A group of white nationalists burned a 12-foot tall swastika in a field in Georgia last week in honor of Hitler’s birthday.
Although the images are chilling, the evening’s pyrotechnics were a consolation prize, of sorts, after the failure of their hate rallies earlier that day.
About two dozen members of the National Socialist Movement and the League of the South– two white supremacy groups– carried torches and raised their hands in a Hitler salute in Draketown, Ga. They also burned an othala rune, a pre-Roman symbol appropriated by some members of the Third Reich. The rune outside of Nazi contexts denotes “homeland,” and “inheritance,” and white supremacists have twisted its meaning to represent racial purity.

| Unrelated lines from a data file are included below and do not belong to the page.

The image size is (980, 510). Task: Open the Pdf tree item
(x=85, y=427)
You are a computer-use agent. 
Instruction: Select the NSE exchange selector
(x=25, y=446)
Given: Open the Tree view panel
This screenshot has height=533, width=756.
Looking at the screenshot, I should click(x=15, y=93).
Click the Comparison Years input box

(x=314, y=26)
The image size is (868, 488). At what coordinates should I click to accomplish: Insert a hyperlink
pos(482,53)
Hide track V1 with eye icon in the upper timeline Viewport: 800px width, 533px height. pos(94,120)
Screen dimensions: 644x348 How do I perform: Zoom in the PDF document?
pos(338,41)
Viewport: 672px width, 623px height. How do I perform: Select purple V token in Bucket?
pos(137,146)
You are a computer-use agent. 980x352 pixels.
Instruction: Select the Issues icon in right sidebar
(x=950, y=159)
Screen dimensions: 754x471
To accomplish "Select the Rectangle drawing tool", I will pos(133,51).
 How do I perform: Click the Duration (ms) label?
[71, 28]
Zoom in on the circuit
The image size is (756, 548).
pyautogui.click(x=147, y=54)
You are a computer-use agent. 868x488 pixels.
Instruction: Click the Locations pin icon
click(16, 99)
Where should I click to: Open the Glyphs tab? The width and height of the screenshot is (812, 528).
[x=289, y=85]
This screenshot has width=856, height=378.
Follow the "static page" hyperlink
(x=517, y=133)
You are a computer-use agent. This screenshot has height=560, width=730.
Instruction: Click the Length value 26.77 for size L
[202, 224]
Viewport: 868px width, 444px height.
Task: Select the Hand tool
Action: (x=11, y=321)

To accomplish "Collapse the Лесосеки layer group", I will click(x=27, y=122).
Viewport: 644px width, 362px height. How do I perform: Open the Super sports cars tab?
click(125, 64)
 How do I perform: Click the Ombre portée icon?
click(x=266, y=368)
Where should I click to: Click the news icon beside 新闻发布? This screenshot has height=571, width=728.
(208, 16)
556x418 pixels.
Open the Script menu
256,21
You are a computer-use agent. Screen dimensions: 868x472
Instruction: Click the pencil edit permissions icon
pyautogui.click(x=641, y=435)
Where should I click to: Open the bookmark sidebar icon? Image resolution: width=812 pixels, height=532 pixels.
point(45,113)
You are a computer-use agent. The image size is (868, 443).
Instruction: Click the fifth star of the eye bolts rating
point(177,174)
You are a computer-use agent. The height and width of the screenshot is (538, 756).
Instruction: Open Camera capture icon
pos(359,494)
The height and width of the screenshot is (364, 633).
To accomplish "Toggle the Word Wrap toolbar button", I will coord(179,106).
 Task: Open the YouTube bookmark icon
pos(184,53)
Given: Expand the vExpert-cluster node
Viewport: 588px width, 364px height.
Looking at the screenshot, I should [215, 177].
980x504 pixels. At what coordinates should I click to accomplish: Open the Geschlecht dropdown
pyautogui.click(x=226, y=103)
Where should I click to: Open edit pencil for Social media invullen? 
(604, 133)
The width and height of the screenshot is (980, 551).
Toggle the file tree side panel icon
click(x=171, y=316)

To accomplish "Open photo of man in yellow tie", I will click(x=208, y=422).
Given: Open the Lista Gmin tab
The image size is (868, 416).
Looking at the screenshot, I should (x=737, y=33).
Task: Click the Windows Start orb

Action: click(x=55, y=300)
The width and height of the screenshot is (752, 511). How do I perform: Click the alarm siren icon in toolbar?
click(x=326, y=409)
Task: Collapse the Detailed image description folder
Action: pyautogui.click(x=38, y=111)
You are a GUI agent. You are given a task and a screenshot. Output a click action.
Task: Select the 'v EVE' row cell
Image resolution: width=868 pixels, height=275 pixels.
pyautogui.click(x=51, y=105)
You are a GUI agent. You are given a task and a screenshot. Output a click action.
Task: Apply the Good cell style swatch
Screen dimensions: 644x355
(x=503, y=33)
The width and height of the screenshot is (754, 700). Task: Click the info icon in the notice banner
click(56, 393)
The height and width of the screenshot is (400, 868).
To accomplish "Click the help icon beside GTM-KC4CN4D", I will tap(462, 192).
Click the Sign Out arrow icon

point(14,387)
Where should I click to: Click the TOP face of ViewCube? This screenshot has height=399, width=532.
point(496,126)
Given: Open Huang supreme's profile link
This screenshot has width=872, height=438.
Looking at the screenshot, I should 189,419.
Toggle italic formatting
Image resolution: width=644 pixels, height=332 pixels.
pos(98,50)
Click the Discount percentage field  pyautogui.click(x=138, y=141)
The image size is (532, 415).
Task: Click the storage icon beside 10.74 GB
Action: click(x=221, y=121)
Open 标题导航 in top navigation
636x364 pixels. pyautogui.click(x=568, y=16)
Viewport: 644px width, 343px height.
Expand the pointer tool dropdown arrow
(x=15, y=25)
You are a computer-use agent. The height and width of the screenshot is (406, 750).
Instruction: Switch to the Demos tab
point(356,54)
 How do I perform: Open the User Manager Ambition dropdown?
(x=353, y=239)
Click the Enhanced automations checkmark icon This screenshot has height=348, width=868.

Hours earlier however, their hateful messages wilted in the face of resounding opposition.
The League of the South tried to lead a rally in Rome which lasted “about five minutes before its members were asked to leave by police,” according to Atlanta’s WSB radio.
From 3 to 5 p.m. that same day, the National Socialists had planned a rally in a park in Newnan, Georgia, a small town of 38,000, about forty miles south of the field where the swasticas were later ignited.
The town and its inhabitants had feared it might resemble the white nationalist rally in Charlottesville, Va. last August, where demonstrators and counter-protesters clashed violently, and a man drove his car through a crowd of pedestrians killing one woman and injuring 19 others.
Vendors closed their shops in preparation. According to a New York Times report, more than 700 law enforcement officers arrived, from 42 agencies.
Then the counter-protestors came. Hours before the rally, they streamed in with posters, banners, and flowers. They carried signs like, “Love thy Neighbor,” “No Hate in My City,” “Love Is Not Hate,” and chanted “Newnan Strong”. The sidewalk was painted with “Hate Never Wins” and before the National Socialists arrived, people drew slogans in chalk on the stage they would later stand on: “Give peace a chance” “love not hate.”
Some counter-protesters were members of Antifa, an armed anti-fascist group. Police arrested ten people before the white supremacists arrived, for refusing to take masks or bandanas off their faces. The crowds remained peaceful.
When they finally arrived, Newnan’s white supremacy gathering was a group of just over two dozen. On the lawn was handful of reporters. Outside the park, behind police tape, hundreds booed them.
Local news streamed video of the event, which shows Jeff Schoep, leader of the National Socialist Movement, railed against illegal immigrants, and called out the “Zionist media” and the corrupt power elite who “line their pockets with gold and shekels and hold us down as a people.”
One demonstrator held a sign that disparaged Jews and African-Americans, and claimed Jews were behind the refugee movement.
Outside, interfaith gatherings included rabbis, priests, reverends and ministers, from local and surrounding institutions. Nadine Winter, a member of Atlanta’s “The Temple” synagogue, told the Atlanta Jewish Times, “we are different religions, backgrounds and political parties, but we stand together today in love and respect for all.
After the National Socialist’s permit expired at 5 p.m., the city turned off the power to their sound system, according to a report by Fox 5 Atlanta.
Above them, a helicopter pulled a banner that said, “Newnan believes in love for all.”
Hours later, members of this meager demonstration regrouped forty miles north. Under the cover of darkness and without alerting police, they staged the swastika burning. It was the photo opportunity they missed in the light of day, when overwhelming opposition and a rally for peace secured the spotlight.